As someone who attempts to prognosticate asset prices on a regular basis, I can fully attest to the difficulty of predicting any market’s future course.
Therefore, I fully respect and understand Zillow Group’s abandonment of Zillow Offers. Really, the company shouldn’t have ventured outside of its wheelhouse in the first place.
Thankfully, in Zillow Group’s words, the company still has a “strong and growing core marketplace business from which to invest moving forward.”
This, then, leads us to the question of how the company is doing financially, and how Zillow Group intends to pick up the proverbial pieces.
Big Share Buyback Program
In the company’s third-quarter 2021 financial report, there are data points indicating that Zillow Group, while far from a perfect business, isn’t a complete train wreck.

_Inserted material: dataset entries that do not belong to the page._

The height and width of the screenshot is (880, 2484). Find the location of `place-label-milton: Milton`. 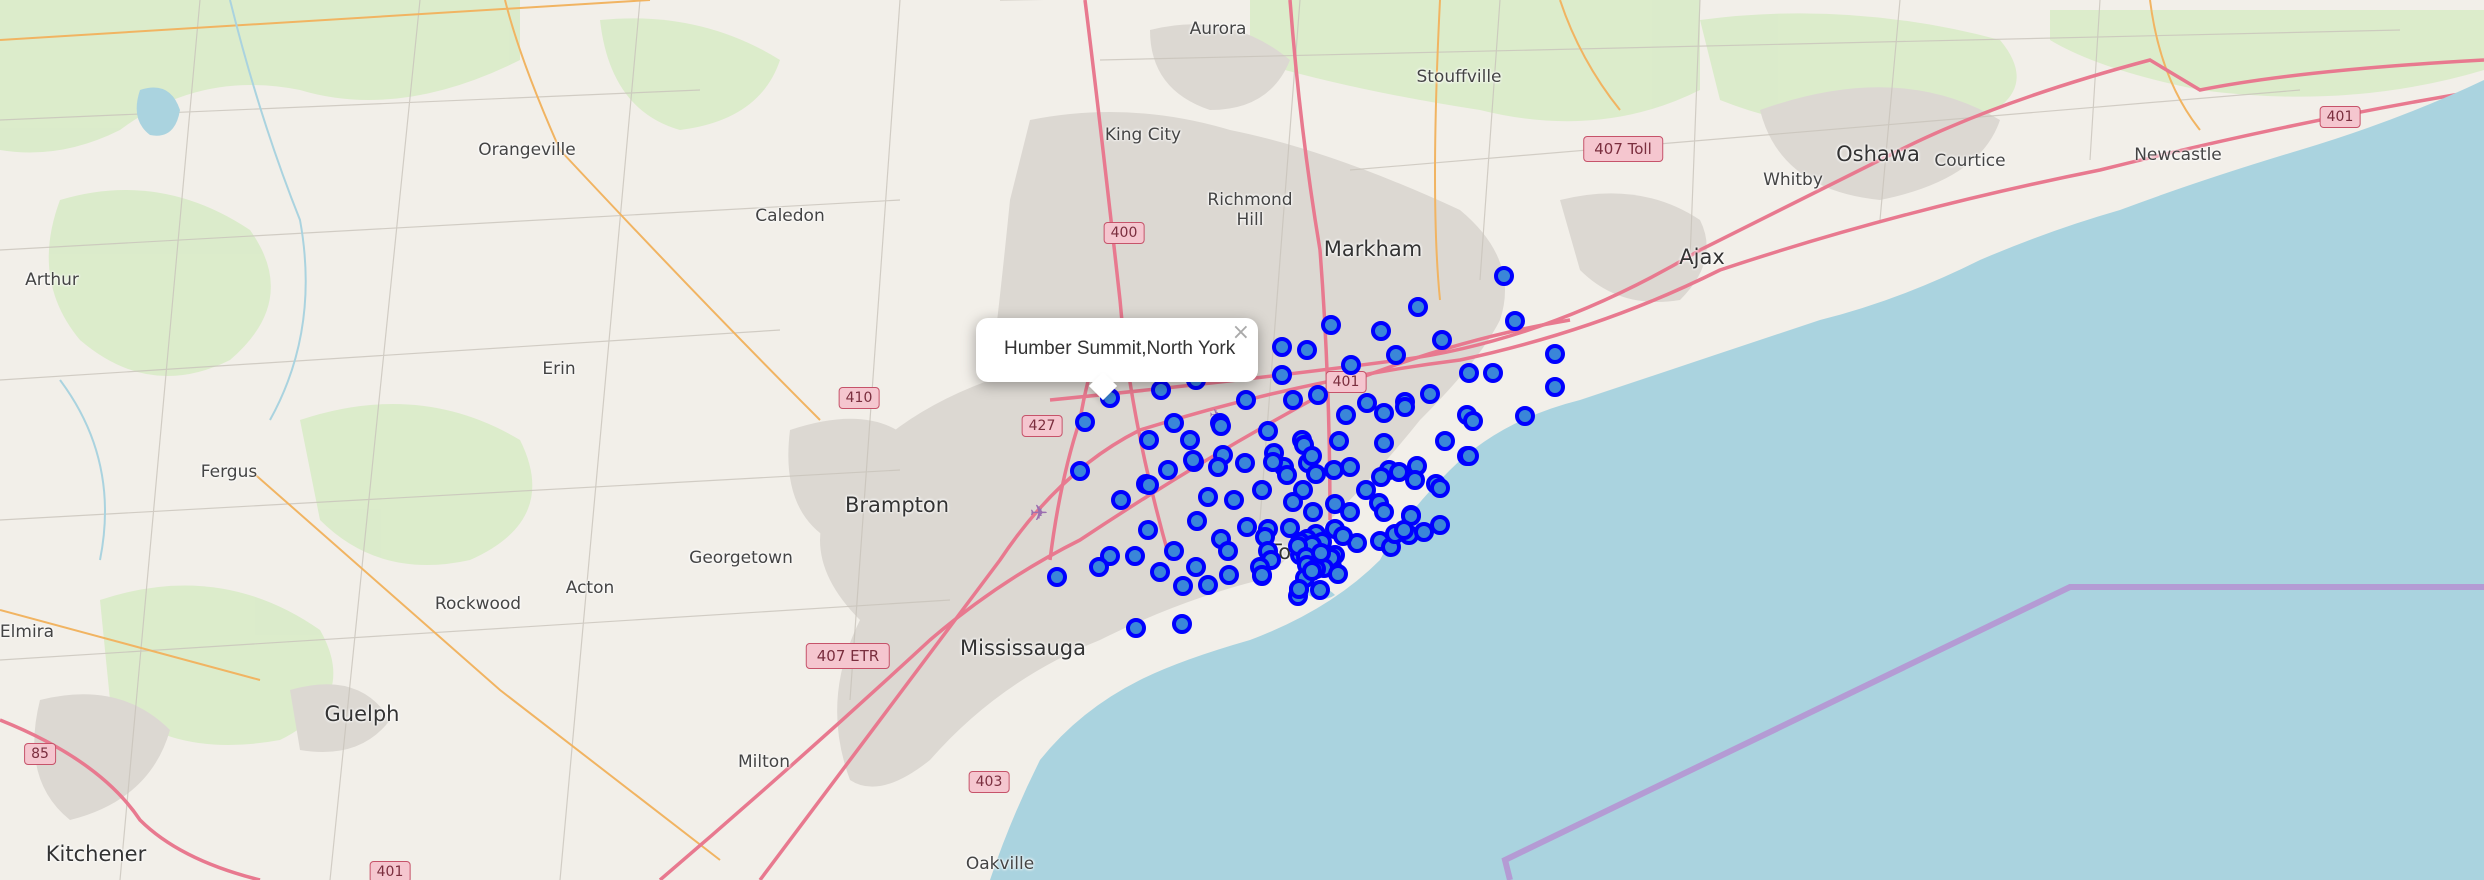

place-label-milton: Milton is located at coordinates (764, 762).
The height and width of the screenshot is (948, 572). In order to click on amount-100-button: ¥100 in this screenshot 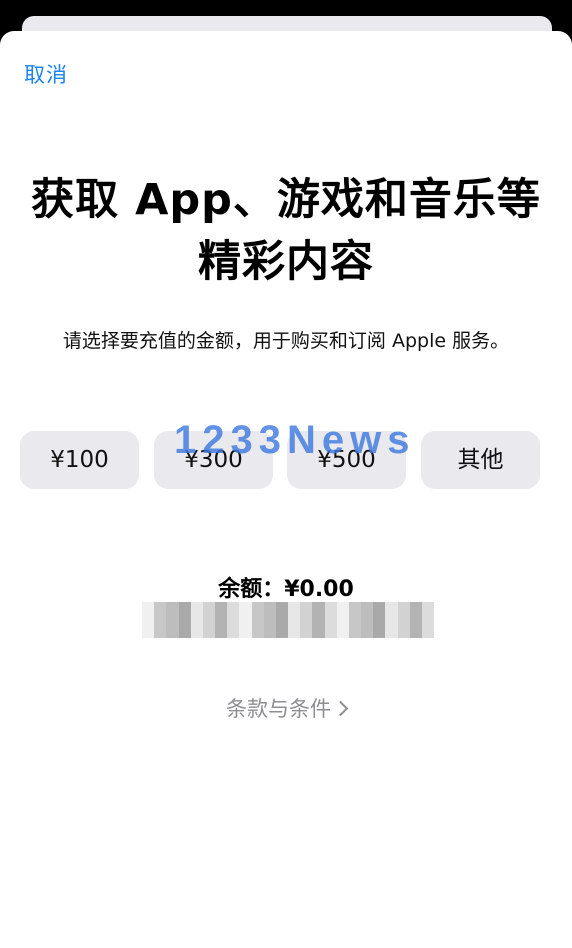, I will do `click(80, 460)`.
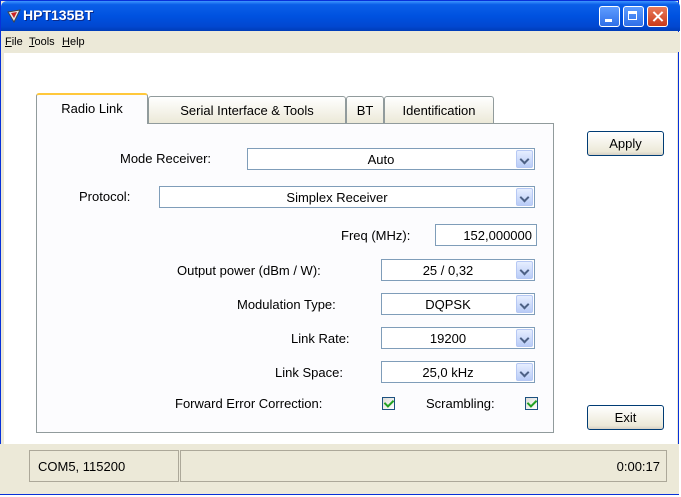 The width and height of the screenshot is (681, 497). I want to click on close-button, so click(658, 16).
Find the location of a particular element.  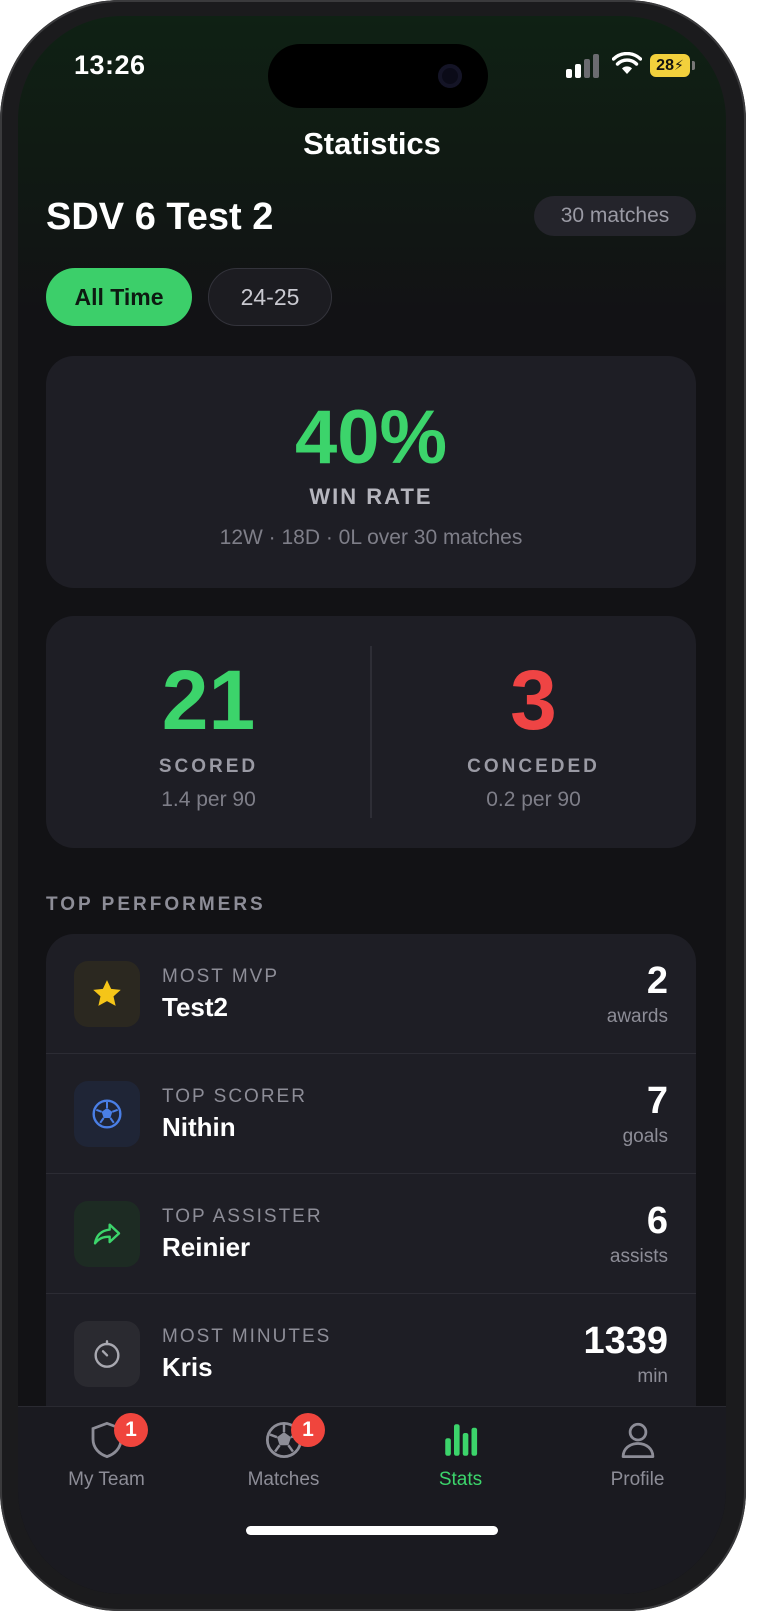

conceded-rate: 0.2 per 90 is located at coordinates (534, 800).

For instance, Zillow Group’s IMT (Internet, Media, and Technology) segment revenues grew 16% year-over-year (YoY). Also, the company’s Mortgages segment revenues increased YoY by 30% – not too shabby.
Not only that, but Zillow Group ended the third quarter with cash and investments of $3.2 billion. Hence, the company actually had a decent capital position.
Additionally, Zillow Group co-founder and CEO Rich Barton provided clues regarding his company’s transition back to its simpler business model.
Specifically, Barton announced Zillow Group’s share repurchase program. He also emphasized his company’s intention to “reduce the cash balance we built up to support Zillow Offers.”
Concerning the share buyback program, it allows for repurchases of up to $750 million of the Company’s Class A common stock, Class C capital stock or a combination of both.
Plus, Zillow Group updated its fourth-quarter 2021 Homes segment revenue outlook from a range of $1.7 billion to $2.1 billion, to a range of $2.3 billion to $2.9 billion.
The Bottom Line
All in all, Zillow Group doesn’t appear to be the absolute train wreck that some folks might think it is.
With a firm capital position and big-time share buybacks coming, there’s a solid bull case in favor of Zillow Group.
Just maybe, ZG stock is actually a bargain instead of a falling knife. Zillow Group, therefore, isn’t necessarily a failure just because the company tried something new and failed at it.
On the date of publication, David Moadel did not have (either directly or indirectly) any positions in the securities mentioned in this article. The opinions expressed in this article are those of the writer, subject to the InvestorPlace.com Publishing Guidelines.